# THE PROBLEM
Print the records between the line holding "Locate an element" and the line holding "coordinates (228, 27).", inclusive, reproducing each line without change.

# RECORD EXTRACTS
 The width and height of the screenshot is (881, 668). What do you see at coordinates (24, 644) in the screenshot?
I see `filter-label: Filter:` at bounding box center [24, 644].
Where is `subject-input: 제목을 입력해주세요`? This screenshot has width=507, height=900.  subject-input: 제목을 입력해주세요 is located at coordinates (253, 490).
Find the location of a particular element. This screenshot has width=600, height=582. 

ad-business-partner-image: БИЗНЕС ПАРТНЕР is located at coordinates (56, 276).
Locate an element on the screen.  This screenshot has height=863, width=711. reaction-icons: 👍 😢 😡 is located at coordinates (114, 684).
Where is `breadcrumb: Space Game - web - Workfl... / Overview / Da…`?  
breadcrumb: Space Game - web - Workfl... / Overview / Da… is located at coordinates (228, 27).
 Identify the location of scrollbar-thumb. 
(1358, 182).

--

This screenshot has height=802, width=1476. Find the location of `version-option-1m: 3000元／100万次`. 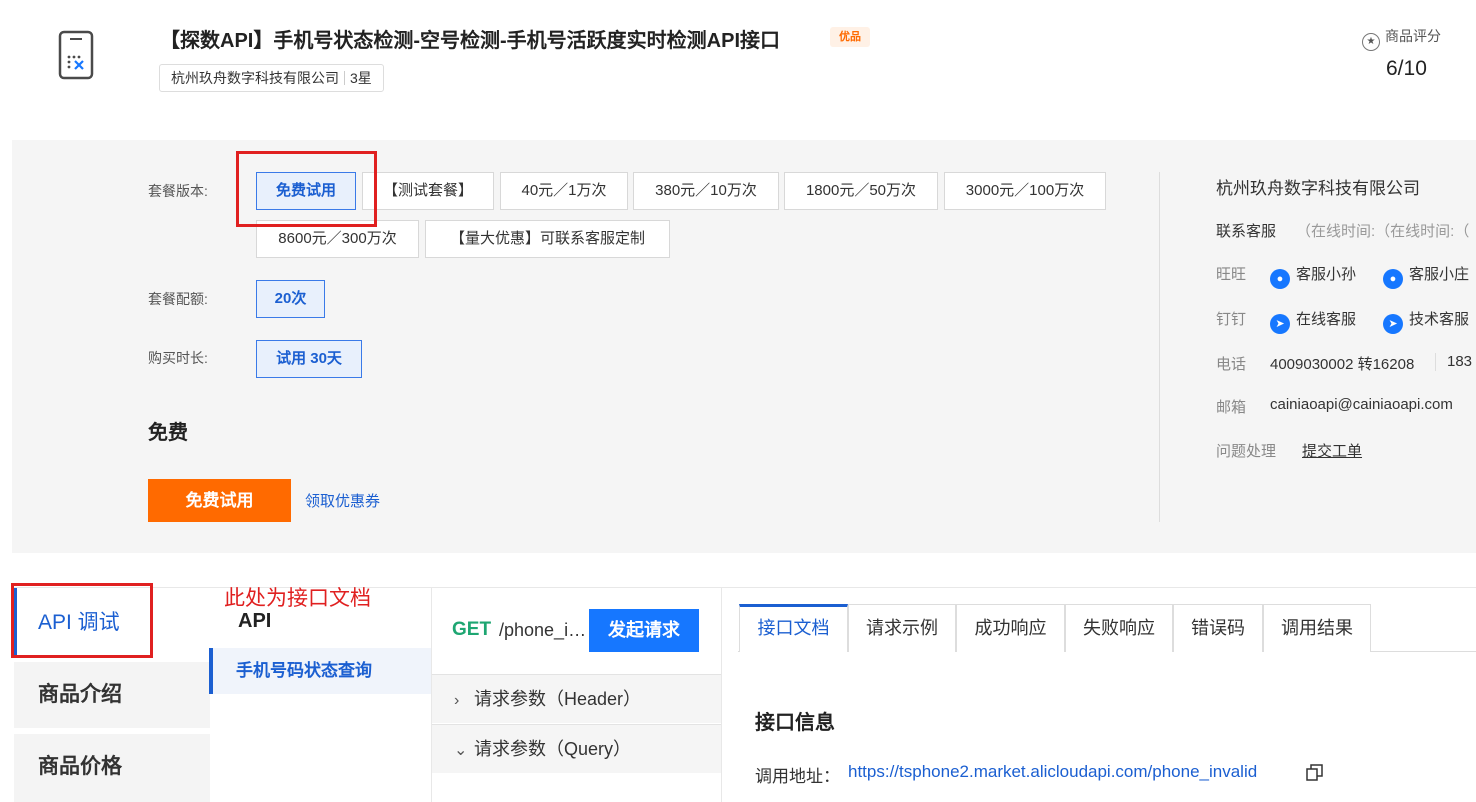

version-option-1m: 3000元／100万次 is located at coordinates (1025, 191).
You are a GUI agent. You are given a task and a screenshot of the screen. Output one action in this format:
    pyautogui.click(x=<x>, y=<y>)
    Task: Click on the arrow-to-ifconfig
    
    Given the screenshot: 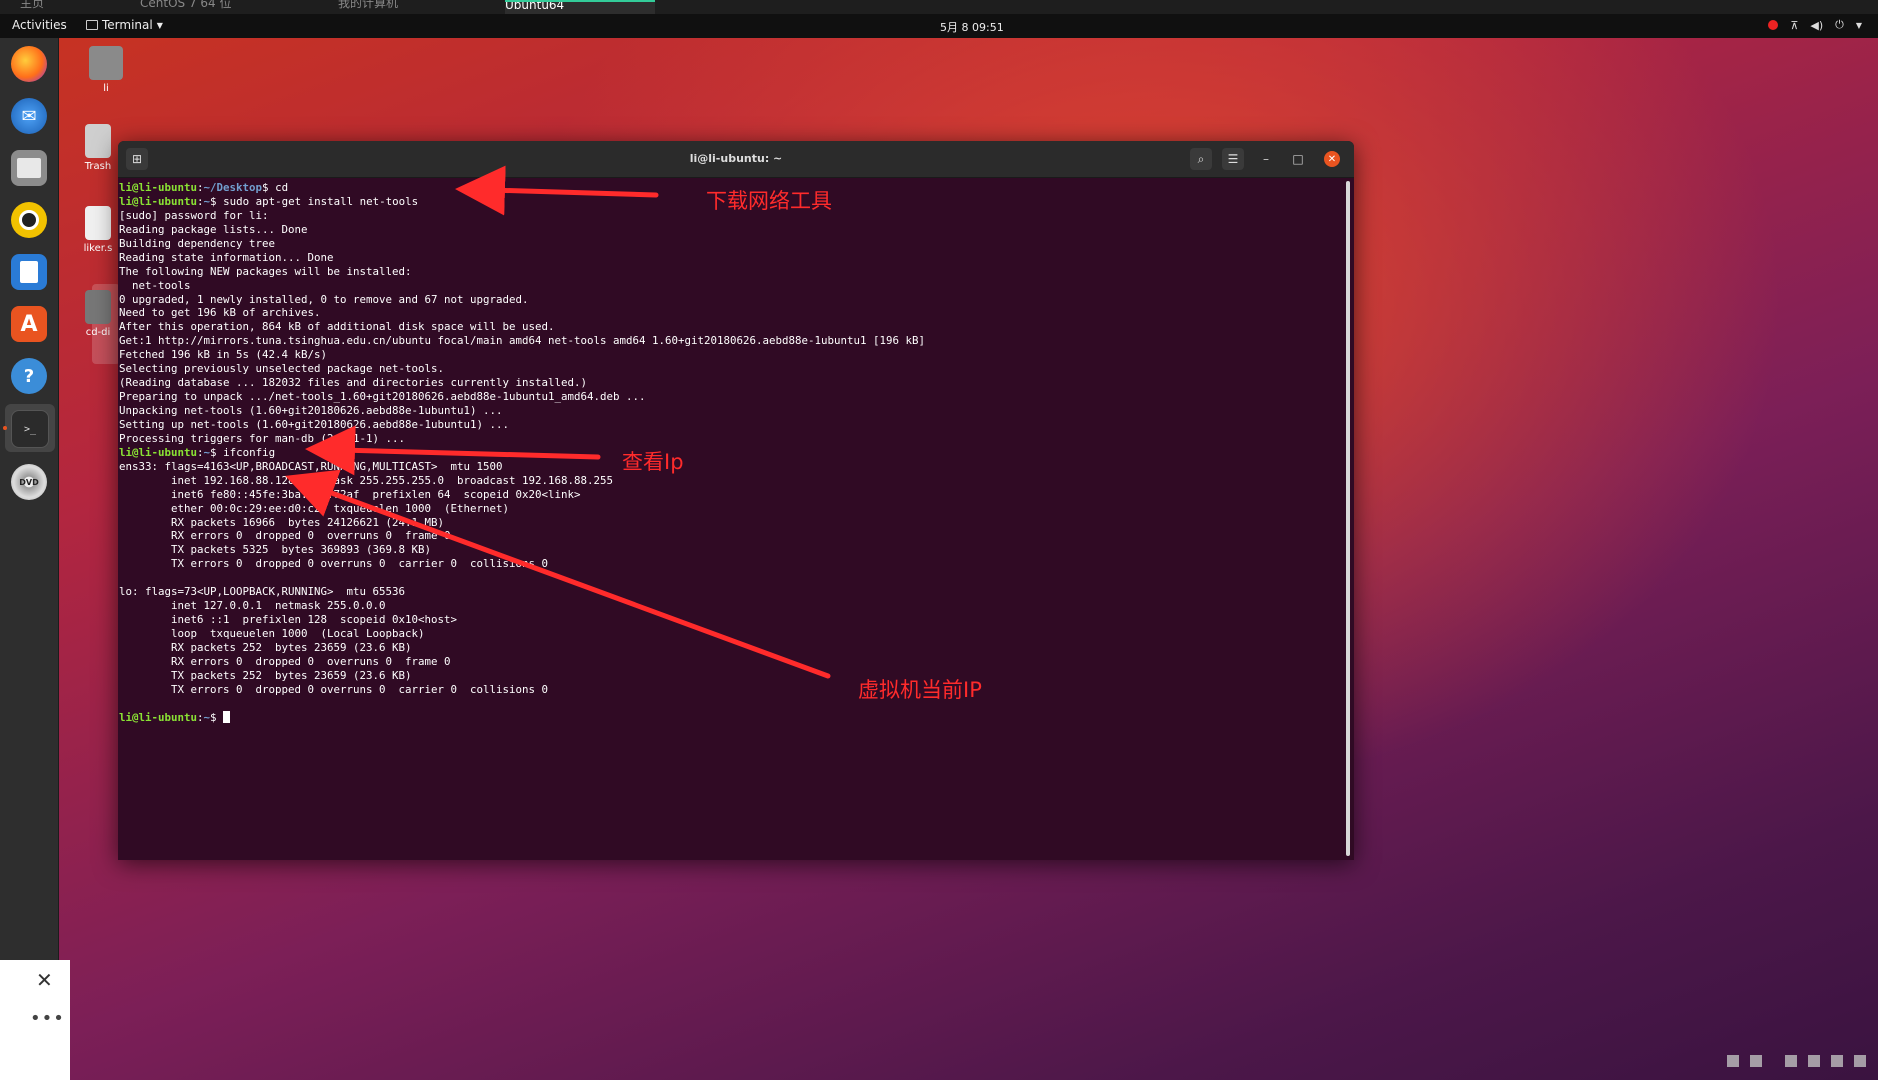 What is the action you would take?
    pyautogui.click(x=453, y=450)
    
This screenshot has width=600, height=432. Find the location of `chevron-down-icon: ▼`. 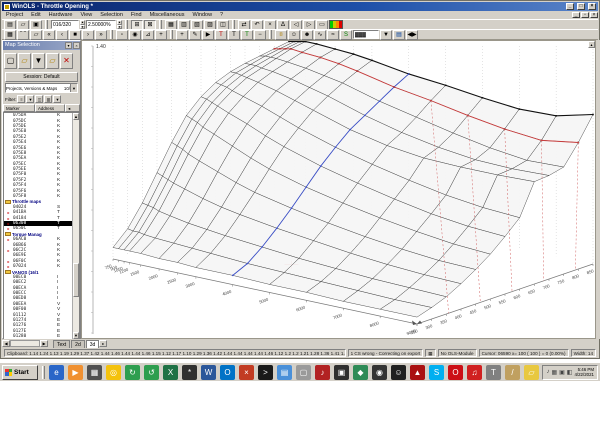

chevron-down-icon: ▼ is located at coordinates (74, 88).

# WRITTEN SOLUTION
Locate an element on the screen.  This screenshot has height=863, width=711. reaction-icons: 👍 😢 😡 is located at coordinates (114, 684).
Where is `breadcrumb: Space Game - web - Workfl... / Overview / Da…`?  
breadcrumb: Space Game - web - Workfl... / Overview / Da… is located at coordinates (228, 27).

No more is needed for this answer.